Or il me semble essentiel que nos concitoyens puissent disposer d'une visibilité concernant le format des forces de sécurité pour les années à venir.
Il ne s'agit pas, de ma part, de demander des créations de postes qui seraient incompatibles avec notre situation budgétaire. Néanmoins ce projet de loi ne pourrait-il pas, ne devrait-il pas garantir une stabilisation des effectifs des forces de sécurité ? Dans la mesure où les missions que doivent assumer policiers et gendarmes se multiplient et se diversifient, il me semble que, comme l'ont souligné plusieurs de mes collègues en commission, la règle du non-remplacement d'un fonctionnaire sur deux partant en retraite ne devrait pas leur être appliquée mécaniquement. Une telle décision aurait le mérite de rappeler que la sécurité est bien un droit inaliénable et que, de ce fait, sa protection ne peut être traitée par le biais d'une règle qui a ses mérites, mais ne peut pas être appliquée de manière indifférenciée.
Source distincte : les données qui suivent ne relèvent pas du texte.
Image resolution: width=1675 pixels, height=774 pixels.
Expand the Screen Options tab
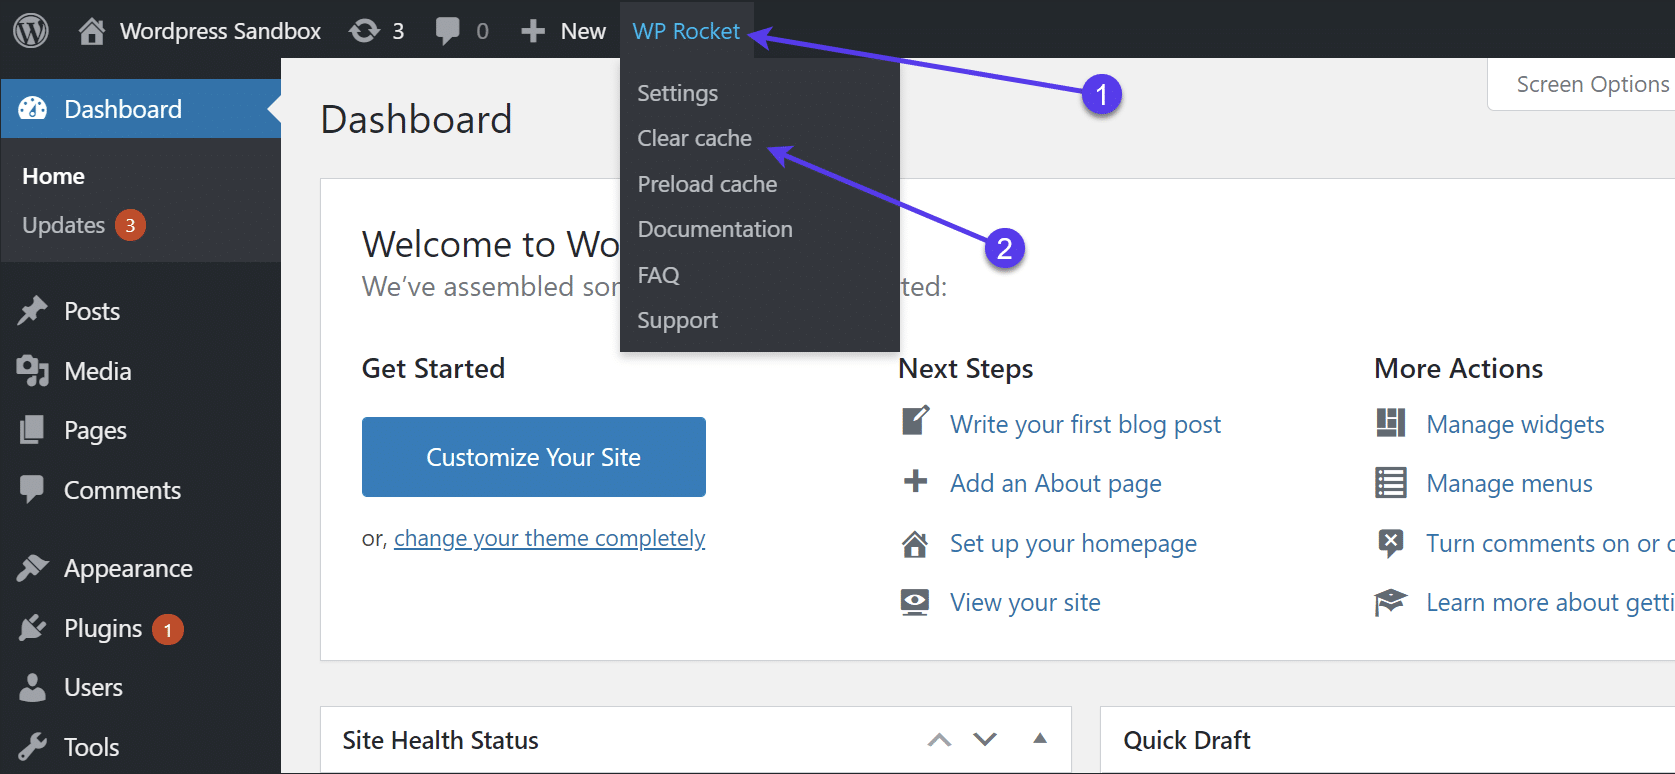pos(1592,84)
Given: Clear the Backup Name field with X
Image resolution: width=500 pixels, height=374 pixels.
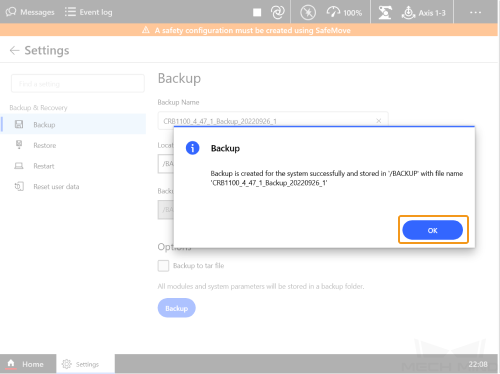Looking at the screenshot, I should point(379,121).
Les forces de l'ordre sont garantes de la sécurité et de la liberté de nos concitoyens. Dans notre pays, elles sont organisées selon un schéma dualiste qui a prouvé toute son efficacité et une heureuse complémentarité. L'existence des deux corps reste, aujourd'hui comme hier, parfaitement justifiée par la pluralité des missions et la complémentarité des compétences. Elle permet une saine émulation entre policiers et gendarmes et constitue une garantie démocratique.
Il est certain que toutes les économies d'échelle doivent être recherchées. Le rattachement de la gendarmerie au ministère de l'intérieur, auquel je n'étais personnellement pas favorable, a été décidé principalement dans cette perspective. Il faudra prendre garde que, à la faveur de ce transfert, le concept original, que de nombreux pays nous envient, de force de police à statut militaire, ne soit progressivement altéré.
Je suis inquiet lorsque j'entends certains responsables de syndicats de policiers prétendre que « rapprochement » et « complémentarité » sont synonymes de fusion. Il faudra veiller avec beaucoup d'attention, monsieur le ministre, à ce que l'objectif de mutualisation ne se transforme pas, par glissements successifs, en processus de fusion. Si la gendarmerie venait à perdre sa culture et ses valeurs propres, si les préoccupations corporatistes venaient à prévaloir sur le sens du service public et le devoir de loyauté, nous aurions tout à y perdre.
Il est indispensable que, par-delà le socle commun qui réunit police et gendarmerie – leur mission de sécurité intérieure –, nous gardions deux institutions distinctes dans leur organisation et leur fonctionnement. L'uniformisation des formations, des organisations, des statuts, des missions et la suppression de la formation militaire de base des gendarmes produiraient en effet un nivellement dont il n'est pas sûr que la sécurité des Français serait bénéficiaire.
Je suis particulièrement attaché, comme beaucoup de nos collègues, au modèle de proximité de la gendarmerie, avec son statut militaire, parce que j'ai constaté sur le terrain sa remarquable efficacité. Il faut absolument que nous conservions, en particulier dans nos départements ruraux, cette culture de proximité avec le territoire et la population que la gendarmerie a élaborée et tissée à travers les siècles.
En effet, c'est une composante de notre identité nationale, dont nous venons de débattre. Elle constitue un instrument irremplaçable de sécurisation de nos concitoyens, aujourd'hui comme hier, car la délinquance est de plus en plus mobile et choisit souvent de se développer en milieu rural pour échapper aux zones urbaines, davantage quadrillées. L'importance des prises de drogue effectuées récemment dans les zones rurales l'atteste par exemple.
Nous devons donc faire attention de ne pas dépouiller inconsidérément nos brigades opérant en zones rurales : la sécurité des Français, qu'ils soient ruraux ou urbains, n'aurait rien à y gagner.